More than 100 delegates flocked to the North West TUC’s annual conference in Blackpool to plan how to overcome the “government’s ideological attack on the working class and trade unions.”
Blackpool South MP Gordon Marsden said Con-Dem policy had caused “significant damage” in the town — a view backed by a recent TUC study into the seaside resort that highlighted the impact of cuts to services, rising unemployment and a lack of action on deprivation.
Subjects of debate included devolution, the need for unions to be involved in negotiations and decision-making to defend jobs and services and opposition to regional pay as a result of devolution of control of health services.
Further motions included opposition to the privatisation of education, opposing the Transatlantic Trade and Investment Partnership and campaigning against cuts to emergency services.

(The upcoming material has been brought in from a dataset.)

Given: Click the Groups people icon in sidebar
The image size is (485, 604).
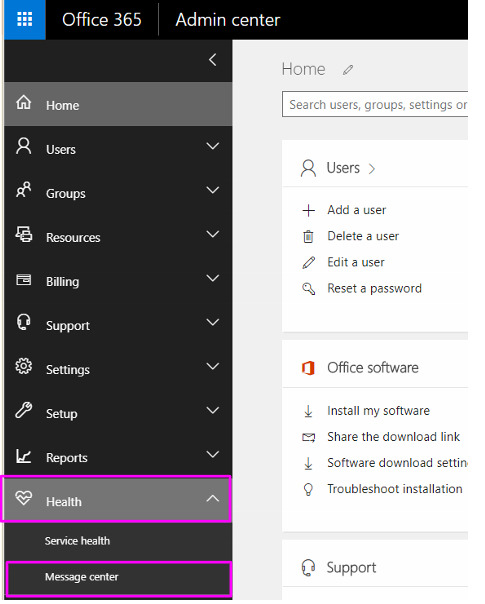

TUC regional secretary Lynn Collins called on delegates “to be a change for good” and to keep speaking up for working people.
Conference also heard from teaching union NASUWT international officer Abdullah Muhsin, who told of the situation for trade unionists in his home country of Iraq.
He won a standing ovation as conference passed a resolution supporting Iraqi trade unionists.
An emergency motion of support for sacked University of Bolton trades unionists Damien and Jennifer Markey was carried, as were motions challenging local authorities’ plans to seek private tenders for postal services and calls for a campaign to defend Liverpool women’s hospital.